Oleh : Sriyanta *)
KENDALMU.OR.ID. Menjelang Hari Raya Idul Fitri atau yang akrab disebut Lebaran, suasana di kota-kota besar di Indonesia selalu berubah drastis. Suasana religius mulai menurun, masjid-masjid jumlah jamaahnya berkurang untuk mengikuti rangkaian ibadah, sementara di sisi lain, pusat perbelanjaan atau mal pun penuh sesak oleh masyarakat yang berbelanja kebutuhan Lebaran.
Fenomena ini seolah menggambarkan dua sisi kehidupan masyarakat jelang hari besar keagamaan: spiritualitas dan konsumerisme.
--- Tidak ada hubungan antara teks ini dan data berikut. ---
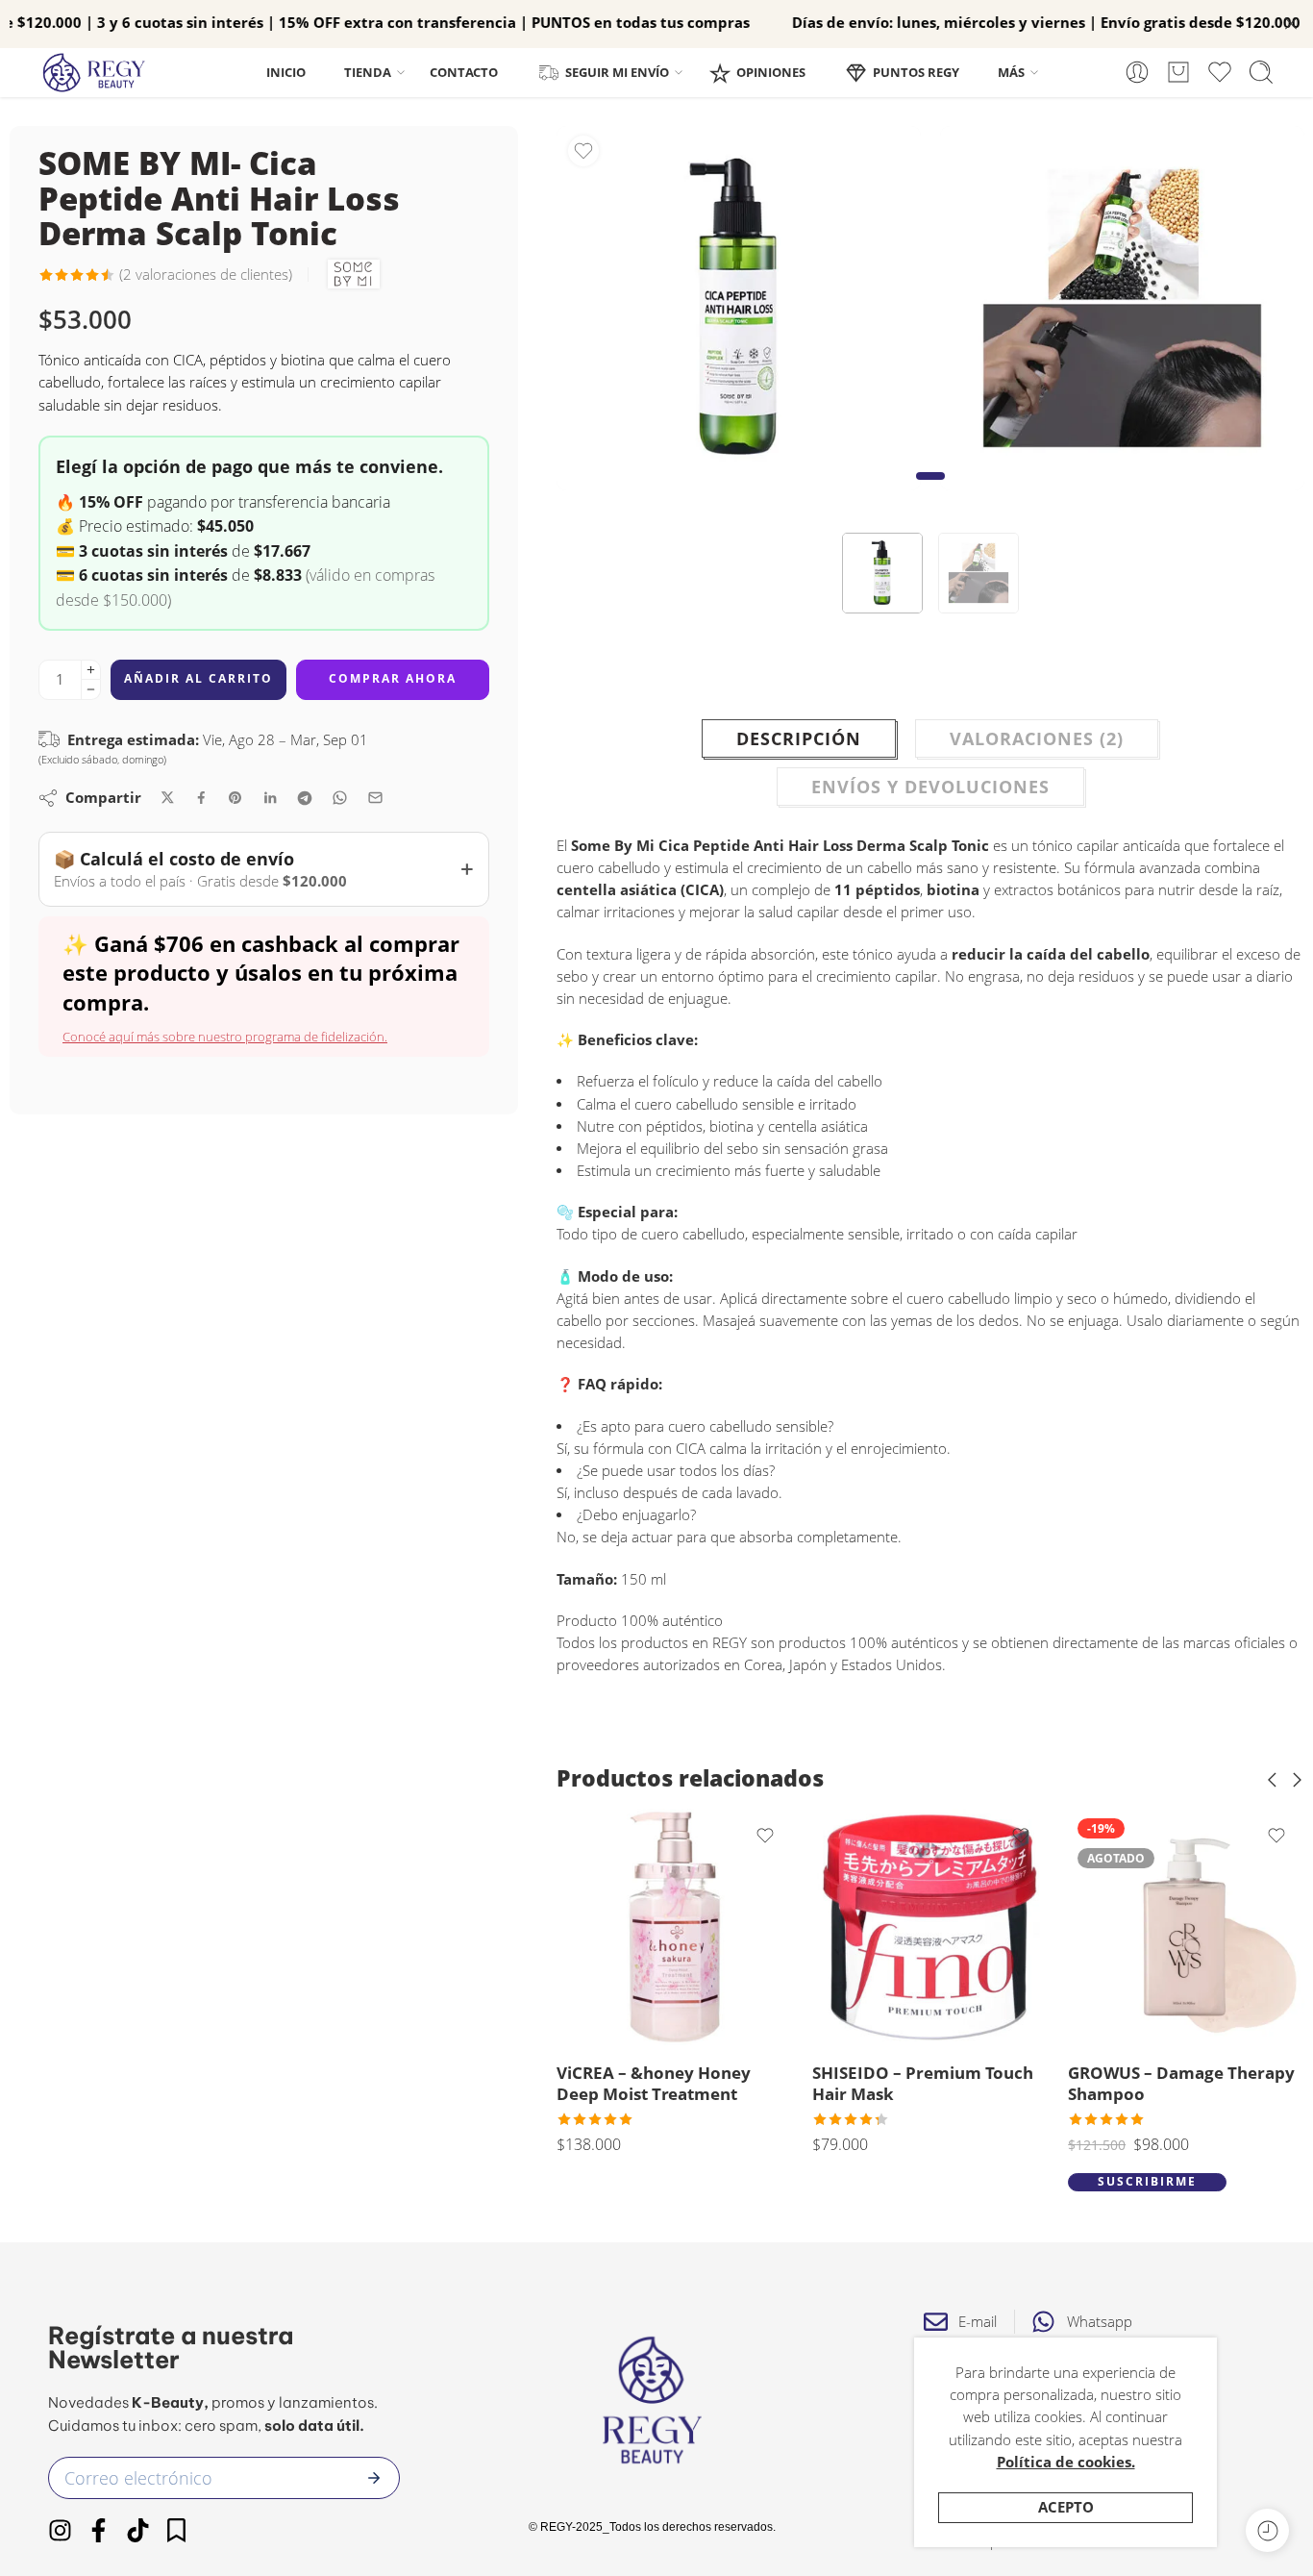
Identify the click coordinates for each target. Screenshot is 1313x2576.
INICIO (286, 72)
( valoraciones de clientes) (205, 274)
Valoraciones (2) (1037, 738)
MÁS (1011, 72)
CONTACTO (464, 72)
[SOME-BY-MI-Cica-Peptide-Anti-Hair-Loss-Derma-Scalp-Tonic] (739, 308)
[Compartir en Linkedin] (270, 798)
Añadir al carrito (198, 678)
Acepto (1066, 2507)
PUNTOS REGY (916, 72)
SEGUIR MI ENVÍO (617, 72)
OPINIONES (770, 72)
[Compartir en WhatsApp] (340, 797)
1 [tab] (930, 491)
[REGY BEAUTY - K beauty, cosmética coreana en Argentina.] (102, 72)
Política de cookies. (1066, 2462)
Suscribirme (1147, 2181)
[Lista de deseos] (583, 151)
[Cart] (1178, 72)
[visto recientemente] (1267, 2530)
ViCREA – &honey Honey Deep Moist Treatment (654, 2083)
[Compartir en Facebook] (201, 797)
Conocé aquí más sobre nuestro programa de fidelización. (224, 1036)
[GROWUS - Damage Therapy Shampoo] (1186, 1927)
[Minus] (91, 690)
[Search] (1261, 72)
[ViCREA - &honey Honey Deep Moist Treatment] (675, 1927)
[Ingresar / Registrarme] (1137, 72)
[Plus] (91, 670)
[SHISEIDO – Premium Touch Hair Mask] (930, 1927)
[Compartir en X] (168, 797)
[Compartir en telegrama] (304, 798)
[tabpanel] (738, 313)
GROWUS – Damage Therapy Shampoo (1181, 2083)
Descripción (798, 738)
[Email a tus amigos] (375, 797)
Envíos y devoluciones (930, 786)
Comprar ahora (393, 678)
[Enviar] (373, 2477)
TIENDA (367, 72)
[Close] (1291, 24)
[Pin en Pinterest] (235, 798)
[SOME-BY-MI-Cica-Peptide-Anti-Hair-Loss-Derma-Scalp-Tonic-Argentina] (1122, 308)
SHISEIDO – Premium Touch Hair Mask (922, 2083)
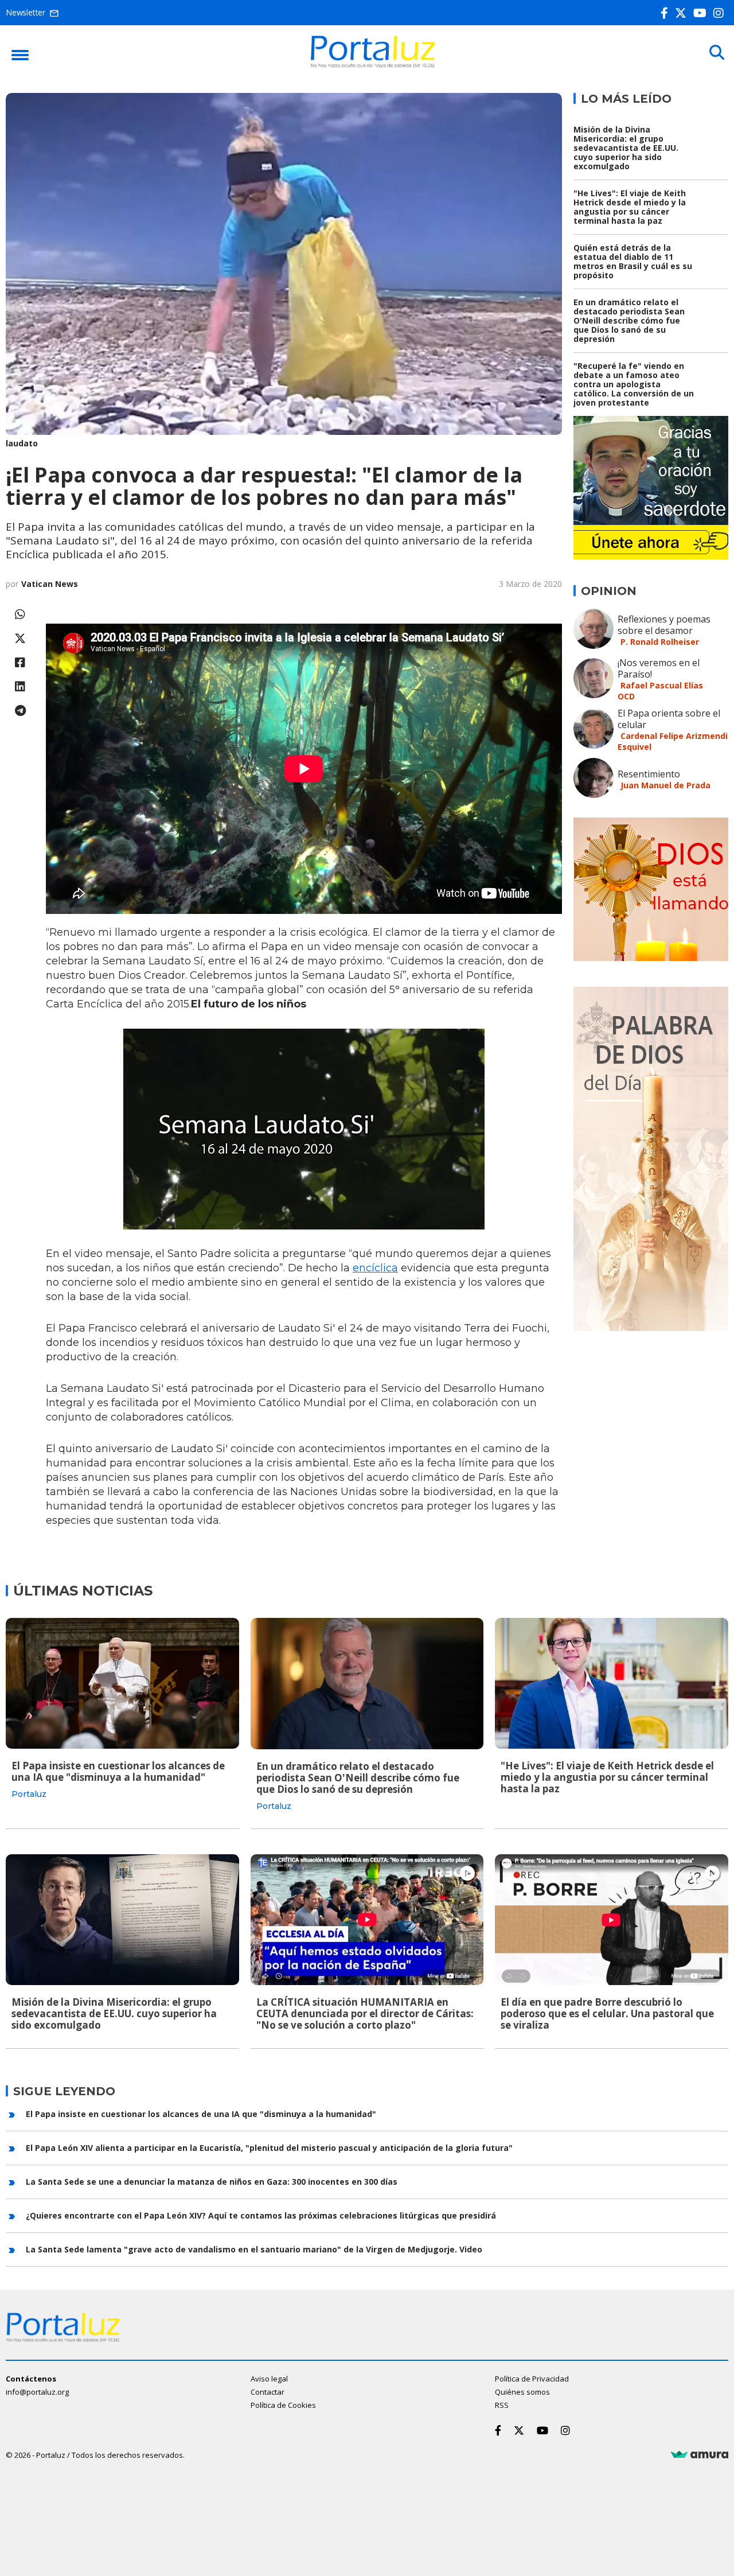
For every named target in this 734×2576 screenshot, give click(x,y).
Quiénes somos (522, 2392)
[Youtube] (702, 13)
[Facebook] (667, 13)
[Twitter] (683, 13)
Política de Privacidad (532, 2378)
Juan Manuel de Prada (665, 785)
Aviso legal (269, 2378)
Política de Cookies (283, 2405)
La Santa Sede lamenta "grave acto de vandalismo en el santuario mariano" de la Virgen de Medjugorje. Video (254, 2249)
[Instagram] (720, 13)
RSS (502, 2405)
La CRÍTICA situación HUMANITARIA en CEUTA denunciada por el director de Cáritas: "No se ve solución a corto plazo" (365, 2013)
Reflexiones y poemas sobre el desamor (664, 625)
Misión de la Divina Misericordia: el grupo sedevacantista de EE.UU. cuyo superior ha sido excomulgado (625, 148)
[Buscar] (717, 53)
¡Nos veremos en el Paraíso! (659, 668)
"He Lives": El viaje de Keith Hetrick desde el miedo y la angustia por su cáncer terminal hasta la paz (629, 207)
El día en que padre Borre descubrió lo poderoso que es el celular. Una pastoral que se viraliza (607, 2013)
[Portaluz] (373, 65)
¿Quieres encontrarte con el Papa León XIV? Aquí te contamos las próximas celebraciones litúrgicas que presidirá (261, 2215)
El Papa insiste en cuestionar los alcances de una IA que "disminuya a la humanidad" (118, 1771)
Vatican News (49, 583)
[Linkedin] (20, 686)
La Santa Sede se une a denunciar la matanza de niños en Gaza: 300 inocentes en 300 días (211, 2181)
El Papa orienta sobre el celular (669, 719)
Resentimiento (649, 774)
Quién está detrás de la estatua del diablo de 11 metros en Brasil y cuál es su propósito (632, 261)
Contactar (267, 2392)
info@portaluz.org (37, 2392)
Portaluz (28, 1794)
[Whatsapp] (20, 614)
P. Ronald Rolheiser (659, 641)
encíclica (375, 1268)
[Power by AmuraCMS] (699, 2455)
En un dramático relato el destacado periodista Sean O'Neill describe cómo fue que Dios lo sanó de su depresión (629, 320)
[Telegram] (20, 710)
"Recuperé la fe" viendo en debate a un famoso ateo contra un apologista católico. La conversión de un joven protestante (633, 384)
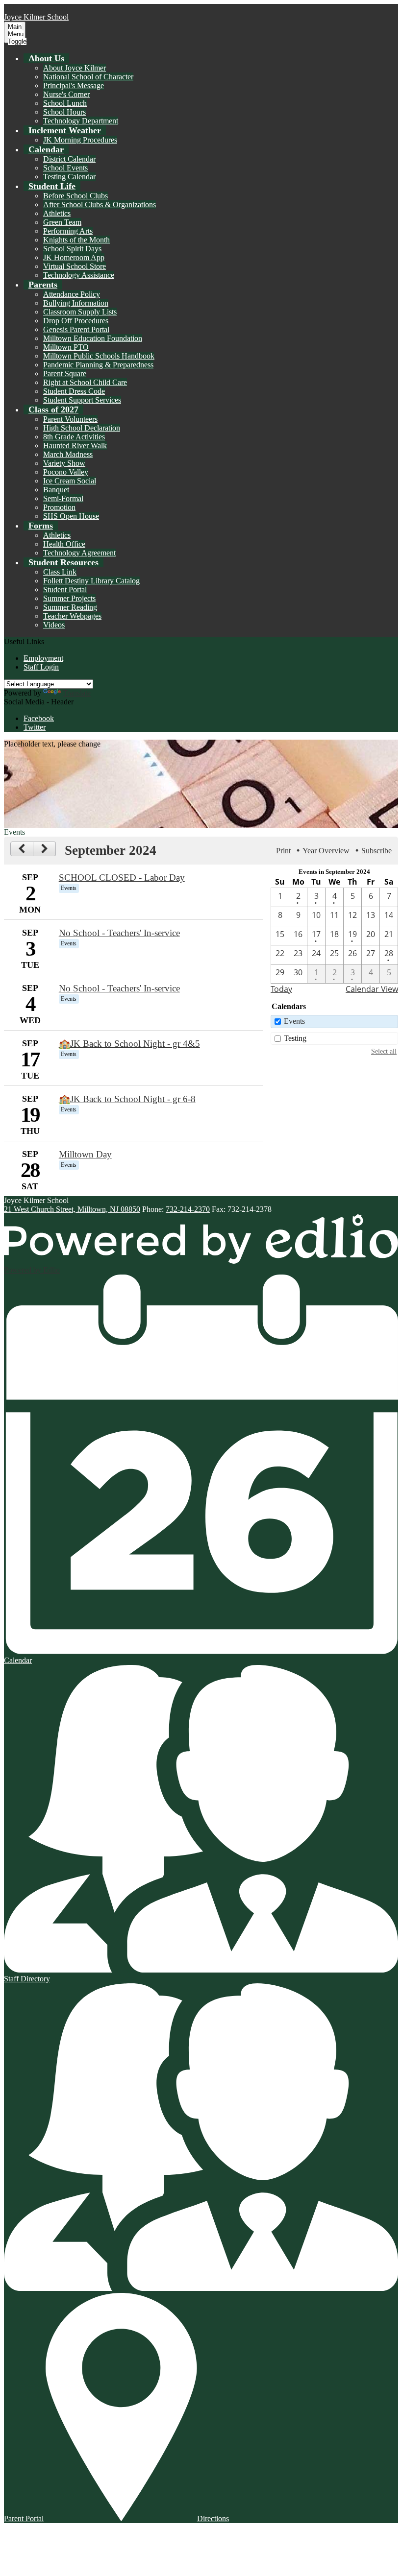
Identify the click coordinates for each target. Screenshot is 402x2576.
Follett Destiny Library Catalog (91, 581)
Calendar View (372, 989)
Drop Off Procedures (75, 320)
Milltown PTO (66, 347)
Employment (43, 658)
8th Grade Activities (74, 437)
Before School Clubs (75, 196)
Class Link (59, 572)
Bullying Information (75, 303)
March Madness (68, 454)
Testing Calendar (69, 176)
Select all (384, 1051)
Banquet (56, 489)
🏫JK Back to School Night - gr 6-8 (127, 1099)
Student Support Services (82, 400)
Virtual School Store (74, 266)
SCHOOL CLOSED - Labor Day (122, 877)
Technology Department (80, 121)
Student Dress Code (74, 391)
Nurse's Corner (66, 94)
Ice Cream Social (69, 481)
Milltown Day (85, 1154)
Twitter (35, 727)
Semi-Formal (63, 498)
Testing (295, 1038)
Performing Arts (68, 231)
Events (294, 1021)
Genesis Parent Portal (76, 329)
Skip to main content (36, 8)
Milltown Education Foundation (92, 338)
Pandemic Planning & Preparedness (98, 365)
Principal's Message (73, 85)
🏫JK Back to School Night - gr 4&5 (129, 1043)
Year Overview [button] (326, 850)
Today (281, 989)
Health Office (64, 544)
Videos (54, 625)
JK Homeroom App (73, 257)
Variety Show (64, 463)
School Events (65, 168)
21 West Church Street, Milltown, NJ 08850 (72, 1209)
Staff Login (41, 667)
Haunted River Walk (75, 445)
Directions (213, 2518)
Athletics (57, 213)
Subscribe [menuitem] (376, 850)
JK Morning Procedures (80, 140)
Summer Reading (70, 607)
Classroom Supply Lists (80, 312)
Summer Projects (69, 598)
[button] (46, 58)
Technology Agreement (79, 553)
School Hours (64, 112)
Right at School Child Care (85, 382)
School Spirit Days (72, 248)
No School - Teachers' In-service (119, 933)
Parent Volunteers (70, 419)
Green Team (62, 222)
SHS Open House (71, 516)
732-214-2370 (188, 1209)
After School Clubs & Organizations (99, 204)
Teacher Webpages (72, 616)
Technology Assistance (78, 275)
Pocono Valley (65, 472)
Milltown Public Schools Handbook (98, 356)
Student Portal (65, 589)
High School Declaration (81, 428)
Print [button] (283, 850)
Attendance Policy (71, 294)
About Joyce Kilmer (74, 68)
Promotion (59, 507)
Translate (77, 693)
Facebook (39, 718)
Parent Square (64, 373)
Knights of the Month (76, 240)
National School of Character (88, 76)
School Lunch (65, 103)
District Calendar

Masjid Pusat Spiritual dan Kesucian
Masjid menjadi pusat kegiatan keagamaan sepanjang bulan Ramadan, terlebih mendekati Lebaran. Kegiatan seperti itikaf, tadarus Al-Qur’an, dan shalat tarawih tidak semenggema di awal-awal Ramadan, menggambarkan menurunnya semangat umat Islam dalam mendekatkan diri kepada Tuhan. Suasana khusyuk memenuhi ruang-ruang masjid, terutama pada malam-malam terakhir Ramadan menjadi pilihan orang-orang tertentu. Itikaf menjadi tradisi yang semakin tidak sepopuler zaman dahulu, di mana jamaah menghabiskan malam dengan doa, zikir, dan memperbanyak ibadah.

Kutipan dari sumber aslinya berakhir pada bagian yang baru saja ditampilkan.